* MATERIALS PROVIDED:

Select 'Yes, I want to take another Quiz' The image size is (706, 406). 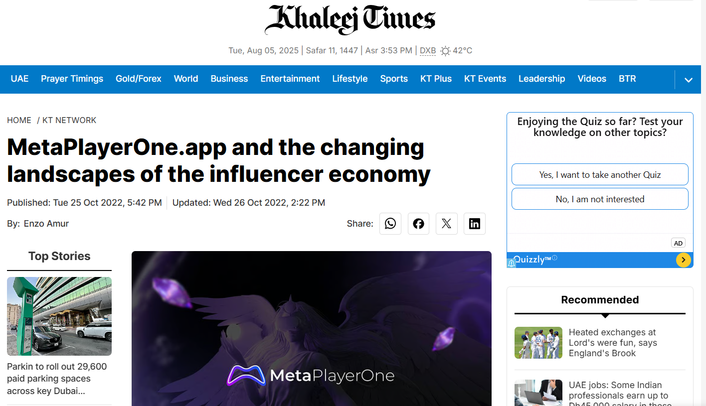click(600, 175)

...

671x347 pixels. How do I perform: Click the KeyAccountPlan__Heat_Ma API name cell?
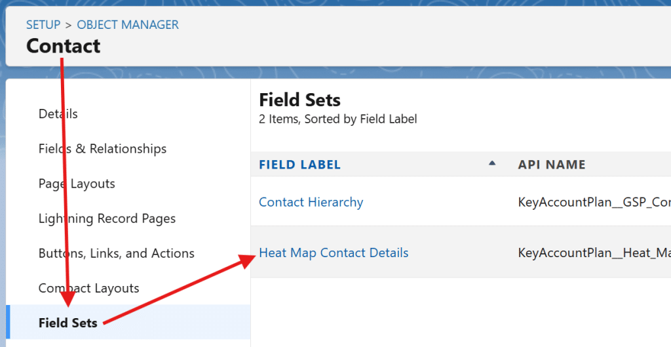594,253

==

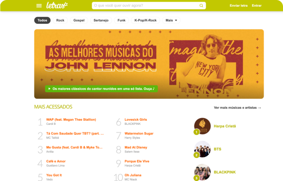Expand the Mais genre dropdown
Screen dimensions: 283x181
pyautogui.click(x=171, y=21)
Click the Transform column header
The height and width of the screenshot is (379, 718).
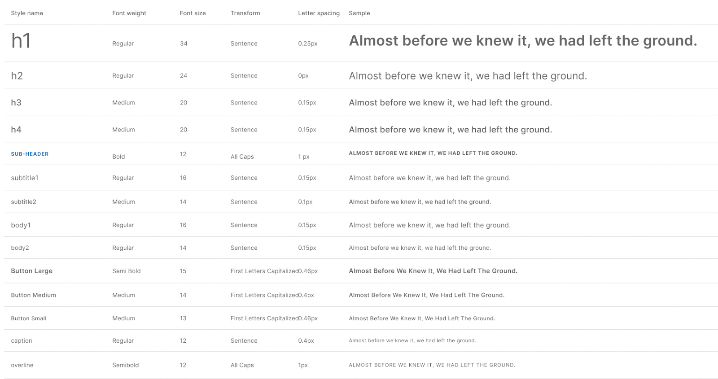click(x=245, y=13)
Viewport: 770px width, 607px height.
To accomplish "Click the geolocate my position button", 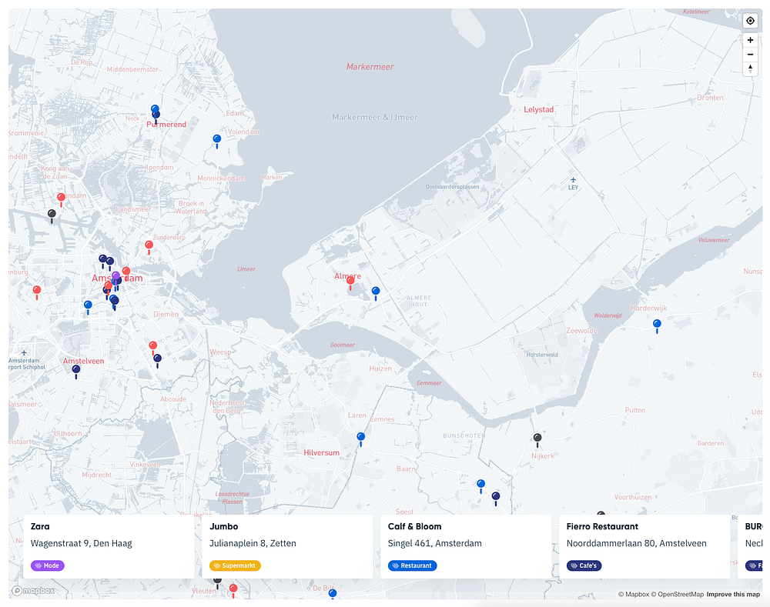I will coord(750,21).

* DESCRIPTION OF THE TASK:
How many lines in the entries above contain the word "height"? Reply with the number only.

* ANSWER BELOW:
2